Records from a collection

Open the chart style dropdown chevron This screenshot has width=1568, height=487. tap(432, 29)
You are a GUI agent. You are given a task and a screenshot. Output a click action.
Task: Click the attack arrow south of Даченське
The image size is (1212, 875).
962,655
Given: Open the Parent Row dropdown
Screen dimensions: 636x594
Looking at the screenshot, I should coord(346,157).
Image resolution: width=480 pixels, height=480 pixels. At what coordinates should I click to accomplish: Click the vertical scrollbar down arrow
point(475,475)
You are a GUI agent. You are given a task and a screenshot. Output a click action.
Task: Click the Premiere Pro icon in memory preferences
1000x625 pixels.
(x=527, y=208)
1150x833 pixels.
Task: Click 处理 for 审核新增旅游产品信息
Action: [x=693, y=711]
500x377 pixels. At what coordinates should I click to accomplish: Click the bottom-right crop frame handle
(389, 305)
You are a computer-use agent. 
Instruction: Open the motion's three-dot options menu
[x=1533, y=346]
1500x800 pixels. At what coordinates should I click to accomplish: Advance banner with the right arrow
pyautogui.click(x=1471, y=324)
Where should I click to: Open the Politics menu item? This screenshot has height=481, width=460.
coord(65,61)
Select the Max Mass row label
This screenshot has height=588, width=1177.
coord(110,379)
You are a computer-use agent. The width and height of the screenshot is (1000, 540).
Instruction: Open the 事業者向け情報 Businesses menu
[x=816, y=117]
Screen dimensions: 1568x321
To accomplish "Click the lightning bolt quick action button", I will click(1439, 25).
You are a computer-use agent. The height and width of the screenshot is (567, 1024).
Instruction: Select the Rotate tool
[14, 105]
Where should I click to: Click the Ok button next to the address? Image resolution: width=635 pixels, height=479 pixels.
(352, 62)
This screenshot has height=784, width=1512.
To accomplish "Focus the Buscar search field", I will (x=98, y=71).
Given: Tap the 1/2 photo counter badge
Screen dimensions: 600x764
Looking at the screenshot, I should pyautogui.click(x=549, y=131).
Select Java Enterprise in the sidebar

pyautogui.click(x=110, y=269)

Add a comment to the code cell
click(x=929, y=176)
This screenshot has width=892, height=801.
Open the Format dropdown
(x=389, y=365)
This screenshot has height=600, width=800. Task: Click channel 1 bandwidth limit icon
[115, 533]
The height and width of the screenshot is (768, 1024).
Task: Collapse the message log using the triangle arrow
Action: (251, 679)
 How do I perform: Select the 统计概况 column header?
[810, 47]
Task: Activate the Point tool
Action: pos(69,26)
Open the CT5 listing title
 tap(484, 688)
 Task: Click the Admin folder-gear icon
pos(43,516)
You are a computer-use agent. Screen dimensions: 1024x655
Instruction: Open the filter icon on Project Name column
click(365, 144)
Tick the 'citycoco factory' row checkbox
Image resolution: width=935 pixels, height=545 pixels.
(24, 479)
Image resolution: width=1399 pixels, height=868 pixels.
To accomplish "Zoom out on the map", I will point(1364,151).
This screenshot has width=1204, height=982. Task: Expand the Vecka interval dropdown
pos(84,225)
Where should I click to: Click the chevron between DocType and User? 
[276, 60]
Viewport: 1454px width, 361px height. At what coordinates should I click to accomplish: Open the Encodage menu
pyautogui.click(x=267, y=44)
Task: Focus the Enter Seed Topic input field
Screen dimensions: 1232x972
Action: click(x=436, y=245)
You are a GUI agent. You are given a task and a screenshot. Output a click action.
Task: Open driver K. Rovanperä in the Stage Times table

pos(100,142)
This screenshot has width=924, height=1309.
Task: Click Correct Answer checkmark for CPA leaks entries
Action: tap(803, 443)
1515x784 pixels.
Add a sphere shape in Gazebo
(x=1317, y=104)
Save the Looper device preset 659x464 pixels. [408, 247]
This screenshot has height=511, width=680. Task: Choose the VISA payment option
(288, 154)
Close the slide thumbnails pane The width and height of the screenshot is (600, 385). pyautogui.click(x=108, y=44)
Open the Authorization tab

* **Work request**:
All of the records are to be reproduced exactly as they were given.

* **Written answer**:
Open the chart style dropdown chevron This screenshot has width=1568, height=487. tap(432, 29)
You are a GUI agent. You are given a task and a screenshot. Output a click action.
Task: Click the attack arrow south of Даченське
The image size is (1212, 875).
962,655
Given: Open the Parent Row dropdown
Screen dimensions: 636x594
Looking at the screenshot, I should coord(346,157).
Image resolution: width=480 pixels, height=480 pixels. At what coordinates should I click to accomplish: Click the vertical scrollbar down arrow
point(475,475)
You are a GUI agent. You are given a task and a screenshot. Output a click action.
Task: Click the Premiere Pro icon in memory preferences
1000x625 pixels.
(x=527, y=208)
1150x833 pixels.
Task: Click 处理 for 审核新增旅游产品信息
Action: [x=693, y=711]
500x377 pixels. At what coordinates should I click to accomplish: Click the bottom-right crop frame handle
(389, 305)
You are a computer-use agent. 
Instruction: Open the motion's three-dot options menu
[x=1533, y=346]
1500x800 pixels. At what coordinates should I click to accomplish: Advance banner with the right arrow
pyautogui.click(x=1471, y=324)
Where should I click to: Open the Politics menu item? This screenshot has height=481, width=460.
coord(65,61)
Select the Max Mass row label
This screenshot has height=588, width=1177.
coord(110,379)
You are a computer-use agent. The width and height of the screenshot is (1000, 540).
Instruction: Open the 事業者向け情報 Businesses menu
[x=816, y=117]
Screen dimensions: 1568x321
To accomplish "Click the lightning bolt quick action button", I will click(1439, 25).
You are a computer-use agent. The height and width of the screenshot is (567, 1024).
Instruction: Select the Rotate tool
[14, 105]
Where should I click to: Click the Ok button next to the address? Image resolution: width=635 pixels, height=479 pixels.
(352, 62)
This screenshot has height=784, width=1512.
To accomplish "Focus the Buscar search field", I will (x=98, y=71).
Given: Tap the 1/2 photo counter badge
Screen dimensions: 600x764
Looking at the screenshot, I should pyautogui.click(x=549, y=131).
Select Java Enterprise in the sidebar

pyautogui.click(x=110, y=269)

Add a comment to the code cell
click(x=929, y=176)
This screenshot has width=892, height=801.
Open the Format dropdown
(x=389, y=365)
This screenshot has height=600, width=800. Task: Click channel 1 bandwidth limit icon
[115, 533]
The height and width of the screenshot is (768, 1024).
Task: Collapse the message log using the triangle arrow
Action: (251, 679)
 How do I perform: Select the 统计概况 column header?
[810, 47]
Task: Activate the Point tool
Action: pos(69,26)
Open the CT5 listing title
 tap(484, 688)
 Task: Click the Admin folder-gear icon
pos(43,516)
You are a computer-use agent. Screen dimensions: 1024x655
Instruction: Open the filter icon on Project Name column
click(365, 144)
Tick the 'citycoco factory' row checkbox
Image resolution: width=935 pixels, height=545 pixels.
(24, 479)
Image resolution: width=1399 pixels, height=868 pixels.
To accomplish "Zoom out on the map", I will point(1364,151).
This screenshot has width=1204, height=982. Task: Expand the Vecka interval dropdown
pos(84,225)
Where should I click to: Click the chevron between DocType and User? 
[276, 60]
Viewport: 1454px width, 361px height. At what coordinates should I click to accomplish: Open the Encodage menu
pyautogui.click(x=267, y=44)
Task: Focus the Enter Seed Topic input field
Screen dimensions: 1232x972
Action: click(x=436, y=245)
You are a GUI agent. You are given a task and a screenshot. Output a click action.
Task: Open driver K. Rovanperä in the Stage Times table

pos(100,142)
This screenshot has width=924, height=1309.
Task: Click Correct Answer checkmark for CPA leaks entries
Action: tap(803, 443)
1515x784 pixels.
Add a sphere shape in Gazebo
(x=1317, y=104)
Save the Looper device preset 659x464 pixels. [408, 247]
This screenshot has height=511, width=680. Task: Choose the VISA payment option
(288, 154)
Close the slide thumbnails pane The width and height of the screenshot is (600, 385). pyautogui.click(x=108, y=44)
Open the Authorization tab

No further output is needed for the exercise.